Beoordeling van de kinderopvangtoeslag als sociale voorziening in het kader van het VN-Vrouwenverdrag

In deze uitspraak van de Rechtbank Overijssel, gedateerd 6 december 2018, staat de kinderopvangtoeslag centraal. Eiseres, vertegenwoordigd door haar gemachtigde mr. M.H. Smit, heeft beroep ingesteld tegen besluiten van de Belastingdienst/Toeslagen, die de kinderopvangtoeslag voor 2015 definitief heeft vastgesteld op € 10.755,- en een bedrag van € 4.207,- aan te veel uitgekeerde toeslag heeft teruggevorderd. De rechtbank heeft het onderzoek ter zitting op 12 februari 2018 en 13 september 2018 gehouden, waarbij eiseres en haar partner aanwezig waren, en de Belastingdienst werd vertegenwoordigd door A.A. Wubs en W.D. Carrière.

De rechtbank oordeelt dat de kinderopvangtoeslag kan worden aangemerkt als een sociale voorziening in de zin van artikel 11, tweede lid, aanhef en onder b van het VN-Vrouwenverdrag. De rechtbank stelt vast dat de uitlooptermijn van de Wkkp, die eiseres toekwam na haar zwangerschaps- en bevallingsverlof, niet mag leiden tot een bekorting van haar recht op kinderopvangtoeslag. De rechtbank vernietigt het bestreden besluit III van de Belastingdienst en herroept het primaire besluit, waarbij de kinderopvangtoeslag voor 2015 definitief wordt vastgesteld op € 13.713,71. Tevens wordt de Belastingdienst veroordeeld tot vergoeding van de proceskosten van eiseres, vastgesteld op € 1.252,50.

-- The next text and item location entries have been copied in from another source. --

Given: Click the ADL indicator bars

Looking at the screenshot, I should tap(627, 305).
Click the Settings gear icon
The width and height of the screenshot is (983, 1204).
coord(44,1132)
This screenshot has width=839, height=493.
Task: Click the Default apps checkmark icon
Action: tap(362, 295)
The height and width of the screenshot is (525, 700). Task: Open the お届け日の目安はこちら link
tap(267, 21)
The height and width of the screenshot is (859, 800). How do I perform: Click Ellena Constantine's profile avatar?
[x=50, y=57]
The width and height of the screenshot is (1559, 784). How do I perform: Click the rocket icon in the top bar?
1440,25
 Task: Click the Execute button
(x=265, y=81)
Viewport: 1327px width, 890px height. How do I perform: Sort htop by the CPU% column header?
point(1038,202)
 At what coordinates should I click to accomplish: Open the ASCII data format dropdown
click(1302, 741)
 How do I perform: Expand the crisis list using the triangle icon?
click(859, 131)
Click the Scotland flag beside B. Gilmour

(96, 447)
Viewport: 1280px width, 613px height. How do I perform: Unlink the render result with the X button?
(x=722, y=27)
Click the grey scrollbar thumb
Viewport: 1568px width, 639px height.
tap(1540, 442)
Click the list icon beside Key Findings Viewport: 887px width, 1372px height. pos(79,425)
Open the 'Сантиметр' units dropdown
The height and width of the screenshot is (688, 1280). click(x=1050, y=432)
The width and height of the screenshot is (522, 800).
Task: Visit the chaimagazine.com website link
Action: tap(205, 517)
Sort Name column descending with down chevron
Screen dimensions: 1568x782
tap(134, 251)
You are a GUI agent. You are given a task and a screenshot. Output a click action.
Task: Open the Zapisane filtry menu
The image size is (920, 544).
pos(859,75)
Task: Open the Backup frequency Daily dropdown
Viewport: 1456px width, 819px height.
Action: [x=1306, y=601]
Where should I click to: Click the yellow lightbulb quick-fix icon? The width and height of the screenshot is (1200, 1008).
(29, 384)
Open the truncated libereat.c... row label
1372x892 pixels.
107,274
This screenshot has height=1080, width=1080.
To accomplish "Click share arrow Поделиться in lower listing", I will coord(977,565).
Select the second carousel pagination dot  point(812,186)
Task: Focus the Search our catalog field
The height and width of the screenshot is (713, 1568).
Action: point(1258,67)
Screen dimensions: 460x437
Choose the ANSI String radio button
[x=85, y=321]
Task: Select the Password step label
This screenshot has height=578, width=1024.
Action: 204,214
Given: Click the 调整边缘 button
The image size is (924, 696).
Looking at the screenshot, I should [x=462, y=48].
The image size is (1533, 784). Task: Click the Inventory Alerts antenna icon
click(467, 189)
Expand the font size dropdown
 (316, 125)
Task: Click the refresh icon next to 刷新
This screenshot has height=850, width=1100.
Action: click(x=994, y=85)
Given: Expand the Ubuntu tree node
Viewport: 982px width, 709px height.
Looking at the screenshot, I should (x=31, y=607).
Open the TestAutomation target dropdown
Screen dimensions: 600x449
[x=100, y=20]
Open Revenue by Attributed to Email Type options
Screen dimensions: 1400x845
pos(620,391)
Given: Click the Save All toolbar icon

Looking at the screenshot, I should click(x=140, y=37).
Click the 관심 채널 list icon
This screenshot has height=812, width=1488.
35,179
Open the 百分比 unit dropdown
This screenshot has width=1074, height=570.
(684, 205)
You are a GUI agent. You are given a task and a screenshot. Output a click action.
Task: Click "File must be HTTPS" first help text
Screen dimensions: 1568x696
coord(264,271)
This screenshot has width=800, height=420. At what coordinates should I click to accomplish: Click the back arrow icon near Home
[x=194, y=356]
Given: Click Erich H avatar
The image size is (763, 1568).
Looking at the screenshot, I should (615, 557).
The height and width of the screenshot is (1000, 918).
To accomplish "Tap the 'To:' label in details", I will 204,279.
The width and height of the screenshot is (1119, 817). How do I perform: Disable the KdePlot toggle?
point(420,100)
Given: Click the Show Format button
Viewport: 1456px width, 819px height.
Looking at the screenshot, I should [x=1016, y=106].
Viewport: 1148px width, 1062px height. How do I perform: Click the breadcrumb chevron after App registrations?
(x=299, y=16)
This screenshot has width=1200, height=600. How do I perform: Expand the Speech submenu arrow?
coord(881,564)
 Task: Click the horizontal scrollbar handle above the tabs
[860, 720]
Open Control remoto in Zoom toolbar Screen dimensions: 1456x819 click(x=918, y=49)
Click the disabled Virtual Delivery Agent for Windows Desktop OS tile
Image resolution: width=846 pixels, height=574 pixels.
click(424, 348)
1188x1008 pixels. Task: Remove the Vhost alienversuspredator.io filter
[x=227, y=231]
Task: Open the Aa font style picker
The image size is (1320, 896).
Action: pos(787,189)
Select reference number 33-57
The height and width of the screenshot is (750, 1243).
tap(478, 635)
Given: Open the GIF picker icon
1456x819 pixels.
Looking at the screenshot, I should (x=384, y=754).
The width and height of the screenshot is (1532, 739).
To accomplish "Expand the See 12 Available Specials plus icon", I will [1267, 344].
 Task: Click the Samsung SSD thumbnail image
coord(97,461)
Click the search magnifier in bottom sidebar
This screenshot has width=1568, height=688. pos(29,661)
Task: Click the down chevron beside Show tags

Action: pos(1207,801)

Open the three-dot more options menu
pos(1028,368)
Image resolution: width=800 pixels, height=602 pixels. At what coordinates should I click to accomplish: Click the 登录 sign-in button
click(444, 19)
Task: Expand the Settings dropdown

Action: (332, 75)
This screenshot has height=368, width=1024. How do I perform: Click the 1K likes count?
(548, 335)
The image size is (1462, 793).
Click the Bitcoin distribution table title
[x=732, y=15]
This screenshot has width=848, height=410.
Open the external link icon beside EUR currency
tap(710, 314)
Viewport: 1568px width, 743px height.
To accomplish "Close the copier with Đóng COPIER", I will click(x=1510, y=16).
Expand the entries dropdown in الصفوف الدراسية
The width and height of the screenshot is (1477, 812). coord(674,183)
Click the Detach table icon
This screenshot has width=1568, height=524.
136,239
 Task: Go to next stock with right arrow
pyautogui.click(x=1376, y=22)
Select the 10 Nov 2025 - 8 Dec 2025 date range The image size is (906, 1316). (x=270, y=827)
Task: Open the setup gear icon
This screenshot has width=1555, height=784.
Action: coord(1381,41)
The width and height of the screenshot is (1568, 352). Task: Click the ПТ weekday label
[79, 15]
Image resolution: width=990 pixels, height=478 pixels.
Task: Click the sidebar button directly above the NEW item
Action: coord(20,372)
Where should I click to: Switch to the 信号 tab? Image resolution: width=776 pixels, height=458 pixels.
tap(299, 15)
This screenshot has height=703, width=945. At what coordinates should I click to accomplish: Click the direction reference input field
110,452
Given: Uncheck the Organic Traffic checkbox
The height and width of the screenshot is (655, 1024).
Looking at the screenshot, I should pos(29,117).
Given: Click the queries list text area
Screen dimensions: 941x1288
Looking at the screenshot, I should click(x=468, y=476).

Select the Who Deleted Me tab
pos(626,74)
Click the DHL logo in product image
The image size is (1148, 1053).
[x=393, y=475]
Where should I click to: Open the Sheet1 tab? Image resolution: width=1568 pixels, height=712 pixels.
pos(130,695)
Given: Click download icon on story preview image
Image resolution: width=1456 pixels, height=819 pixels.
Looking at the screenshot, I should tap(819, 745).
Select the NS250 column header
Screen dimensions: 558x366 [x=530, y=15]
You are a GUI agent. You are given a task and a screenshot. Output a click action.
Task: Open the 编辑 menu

De rechtbank concludeert dat de uitlooptermijn van de Wkkp in dit geval is blijven doorlopen, en dat de kinderopvangtoeslag als een sociale voorziening moet worden beschouwd, wat een indirecte discriminatie van vrouwen zou voorkomen. De uitspraak benadrukt de noodzaak van gelijke behandeling en de bescherming van sociale rechten van vrouwen in het kader van de wetgeving.

Uitspraak

RECHTBANK OVERIJSSEL

Zittingsplaats Zwolle
Bestuursrecht
zaaknummer: AWB 17/1886

uitspraak van de meervoudige kamer in het geschil tussen

[eiseres] te [woonplaats] , eiseres,

gemachtigde: mr. M.H. Smit,
en

Belastingdienst/Toeslagen, verweerder.

Procesverloop

Bij besluit van 3 maart 2017 (het primaire besluit) heeft verweerder de kinderopvangtoeslag 2015 definitief berekend op € 10.755,- en een bedrag van € 4.207,- aan te veel uitgekeerde kinderopvangtoeslag van eiseres teruggevorderd.
Bij besluit van 17 juli 2017 (het bestreden besluit I) heeft verweerder het bezwaar van eiseres ongegrond verklaard.
Eiseres heeft tegen het bestreden besluit beroep ingesteld.
Bij besluit van 10 januari 2018 (het bestreden besluit II) heeft verweerder het bestreden besluit I ingetrokken en het bezwaar gegrond verklaard.
Het onderzoek ter zitting heeft plaatsgevonden op 12 februari 2018. Eiseres is verschenen, bijgestaan door haar partner en haar gemachtigde. Verweerder heeft zich laten vertegenwoordigen door A.A. Wubs.
Bij brief van 6 april 2018 heeft de rechtbank het onderzoek heropend en de behandeling van het beroep verwezen naar een meervoudige kamer.
Bij besluit van 7 september 2018 (het bestreden besluit III) heeft verweerder de definitieve berekening van de kinderopvangtoeslag 2015 herzien en vastgesteld op
€ 12.223,22.
Het onderzoek ter zitting van de meervoudige kamer heeft plaatsgevonden op 13 september 2018. Eiseres is verschenen, bijgestaan door haar partner en haar gemachtigde. Verweerder heeft zich laten vertegenwoordigen door W.D. Carrière.
Overwegingen
Ten aanzien van de bestreden besluiten I en II
1.1
Op grond van artikel 6:19, eerste lid, van de Algemene wet bestuursrecht (hierna: de Awb) heeft het beroep van eiseres van rechtswege mede betrekking op de bestreden besluiten II en III.
Nu niet is gebleken dat eiseres nog een belang heeft bij een inhoudelijke beoordeling van het beroep, voor zover dat is gericht tegen de bestreden besluiten I en II, zal de rechtbank het beroep in zoverre niet-ontvankelijk verklaren.
1.2
De rechtbank ziet in het vorenstaande aanleiding om verweerder op te dragen het door eiseres betaalde griffierecht aan haar te vergoeden.
Ten aanzien van het bestreden besluit III
2. De rechtbank gaat bij de beoordeling van het beroep uit van de volgende feiten en omstandigheden.
Eiseres heeft op 25 februari 2015 kinderopvangtoeslag aangevraagd met ingang van
2 maart 2015.
Bij beschikking van 4 mei 2016 heeft verweerder het voorschot op de kinderopvangtoeslag voor 2015 laatstelijk opnieuw berekend op € 14.852,-.
Bij het primaire besluit heeft verweerder de kinderopvangtoeslag voor 2015 definitief berekend op € 10.755,- en een bedrag van € 4.207,- aan te veel uitbetaalde kinderopvangtoeslag van eiseres teruggevorderd.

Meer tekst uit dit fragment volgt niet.